Referendum, quorum e Beppe Grillo

Come ampiamente previsto il quorum per il Referendum non è stato raggiunto. Eppure, almeno il terzo quesito, diceva una cosa di buon senso. E cioè voleva vietare le candidature multiple in più collegi. Andando quanto meno a limitare i fastidiosi inciuci delle liste elettorali blindate.

Peccato che poi le manifestazioni di Beppe Grillo per un Parlamento più pulito e più equo siano sempre piene zeppe di persone, e tutti si dicono fan del comico genovese. C’è qualcosa che mi sfugge. Andranno ai suoi eventi pubblici solo per farsi quattro risate?

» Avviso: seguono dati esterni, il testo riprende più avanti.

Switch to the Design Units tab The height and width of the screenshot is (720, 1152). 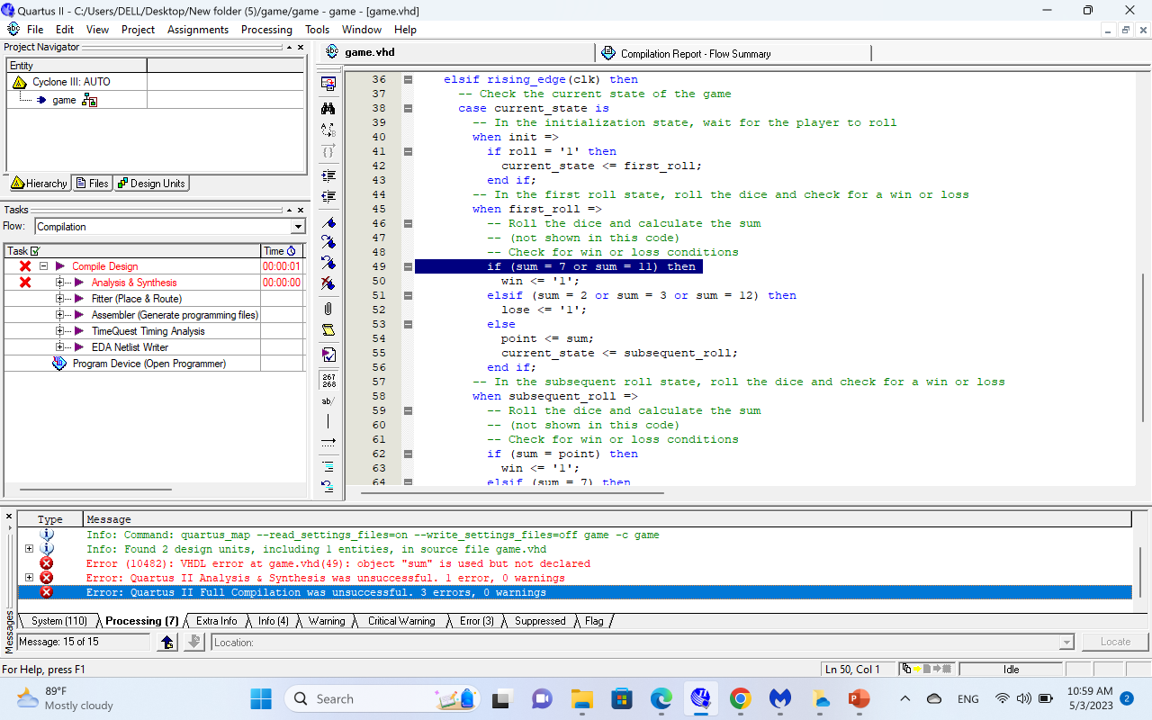point(151,184)

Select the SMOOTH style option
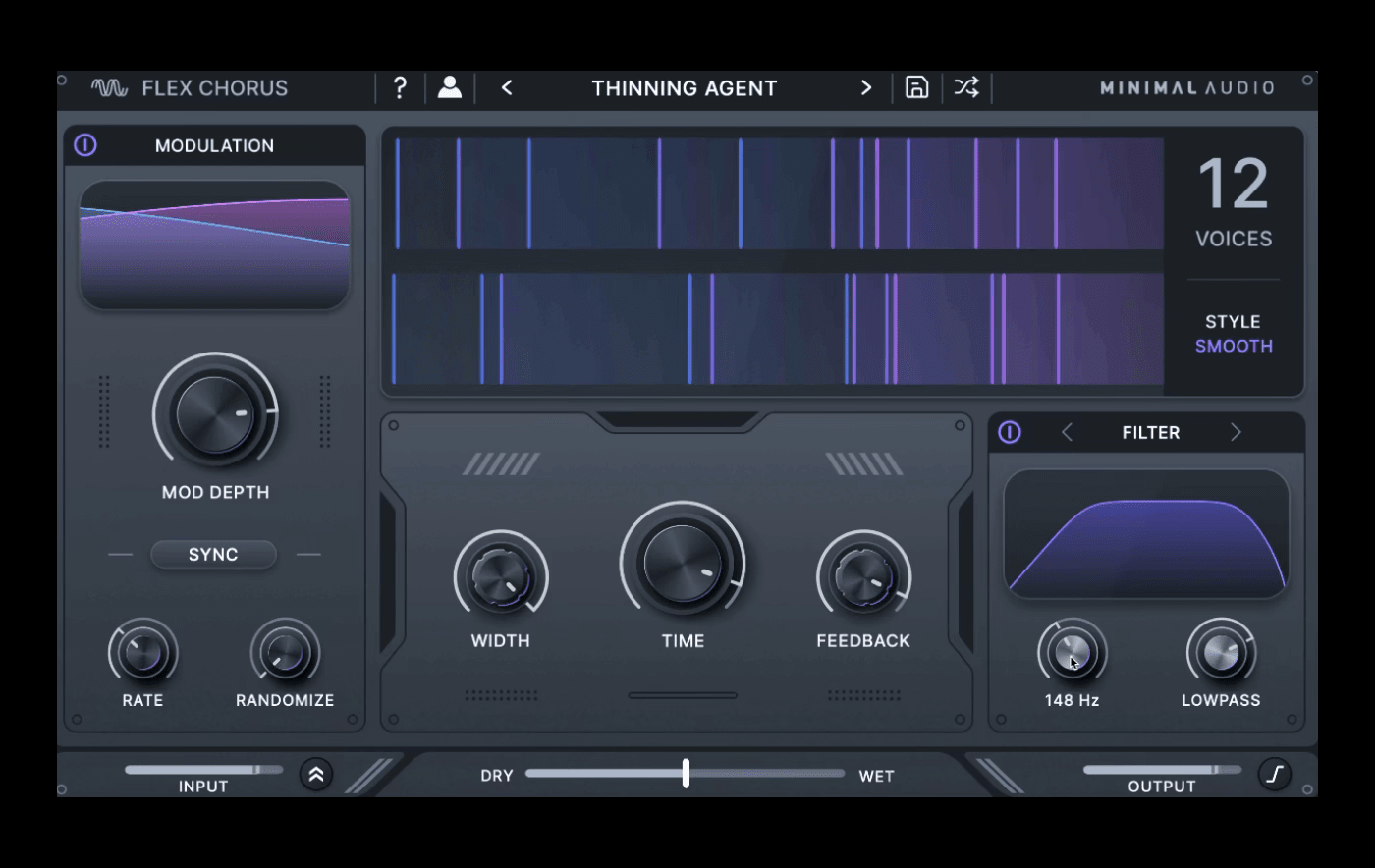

Oggi è il V-Day, manifestazione nata dalla rete

Che siate d’accordo o no, dovete ammetterlo: è forse la prima volta (o una delle primissime volte) che in Italia una manifestazione nata dalla rete, e in particolare da un blog, ottiene una così vasta eco e un così largo successo. Stiamo parlando del V-Day lanciato da Beppe Grillo che si “celebra” oggi in oltre cento piazze italiane.

A mobilitarsi centinaia tra blog e siti che hanno rilanciato mailing list, commenti e video su YouTube.

Scrive Beppe Grillo:

“L’8 settembre sarà il giorno del Vaffanculo day, o V-Day. Una via di mezzo tra il D-Day dello sbarco in Normandia e V come Vendetta. Si terrà sabato otto settembre nelle piazze d’Italia, per ricordare che dal 1943 non è cambiato niente. Ieri il re in fuga e la Nazione allo sbando, oggi politici blindati nei palazzi immersi in problemi ‘culturali’. Il V-Day sarà un giorno di informazione e di partecipazione popolare”.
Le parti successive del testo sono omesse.